TESTO SCELTO:
────────────────

Quella della prima giovinezza fu scuola per lui.... forse nemmeno scuola: fu la necessaria sofferenza che ad ogni artista impone la vita, quella catena che si è costretti a trascinare, che spesso si maledice ma che invece è stata benedetta da Dio perchè lima e raffina la nostra anima, perchè ci insegna la via del mondo e ci rivela completi — quelli che noi siamo, quelli che dobbiamo essere. Tale catena trascinò Giovanni Grasso per qualche tempo e fu fortuna per lui; fu fortuna perchè nella ribellione consistette la sua grandezza e la sua personalità. Ed allora, diavolo ribelle,  si accorse che quanto aveva dato di sé alle sue marionette era stato vano, quanto aveva cercato di ritrovare nei personaggi che si muovono con fili ed hanno volto ed occhi immobili era stato illusione, ciò che prima era stata la sua preghiera e la sua canzone era falso. Non è vero, che Grasso apprendeva dai « pupi » ; che Grasso andava loro incontro lieto di accogliere il loro mondo nel suo mondo con volto sorridente e con animo pronto; non è vero che lo spagnuolismo di maniera al quale era sembrato avesse aderito il suo cuore poteva essere simile a quell'altro spagnuolismo, meno formale e più profondo, che contraddistingue noi siciliani impetuosi ed aggressivi.

────────────────

DATI RACCOLTI:

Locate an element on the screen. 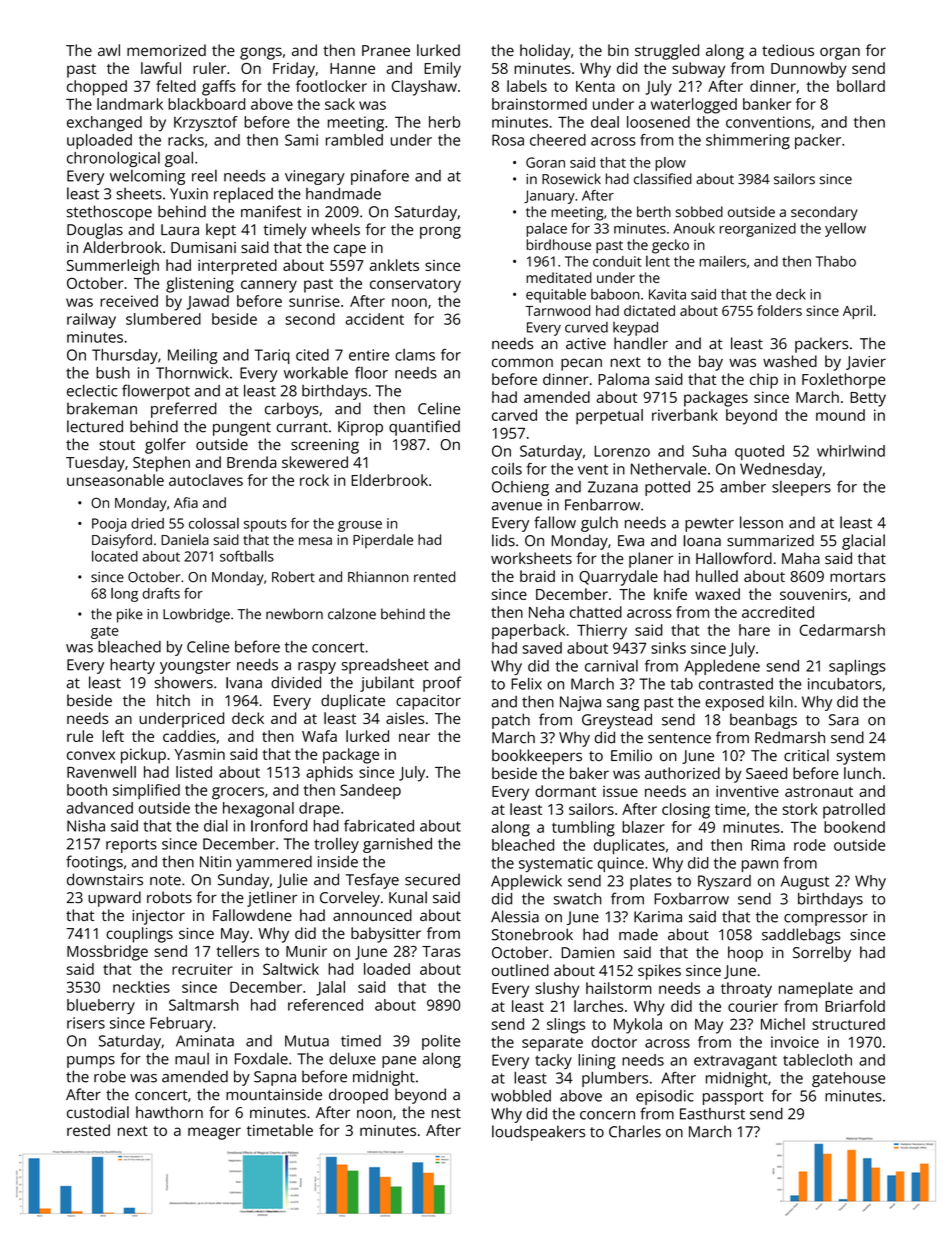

────────────────

LE ATTIVITÀ:
1. Stabilisci se queste affermazioni concordano con il testo su Giovanni Grasso: (a) la catena della giovinezza fu una fortuna per Grasso; (b) Grasso imparava dai « pupi »; (c) la grandezza di Grasso consistette nella ribellione. Per ognuna rispondi sì o no e riporta tra virgolette le parole del testo che lo stabiliscono.
2. Riassumi in due frasi il testo su Giovanni Grasso.
3. Con quali due aggettivi il testo su Giovanni Grasso descrive i siciliani?
I dati provengono da un'altra fonte.

RISULTATI ATTESI:
1.
(a) Sì: "Tale catena trascinò Giovanni Grasso per qualche tempo e fu fortuna per lui".
(b) No: "Non è vero, che Grasso apprendeva dai « pupi »".
(c) Sì: "nella ribellione consistette la sua grandezza e la sua personalità".

2. La sofferenza della prima giovinezza fu per Giovanni Grasso la catena che la vita impone a ogni artista, e fu per lui una fortuna perché la sua grandezza consistette nella ribellione. Ribellandosi, si accorse che quanto aveva dato alle sue marionette era stato vano, e non è vero che apprendesse dai « pupi » né che il loro spagnuolismo di maniera somigliasse a quello più profondo dei siciliani.

3. Impetuosi e aggressivi.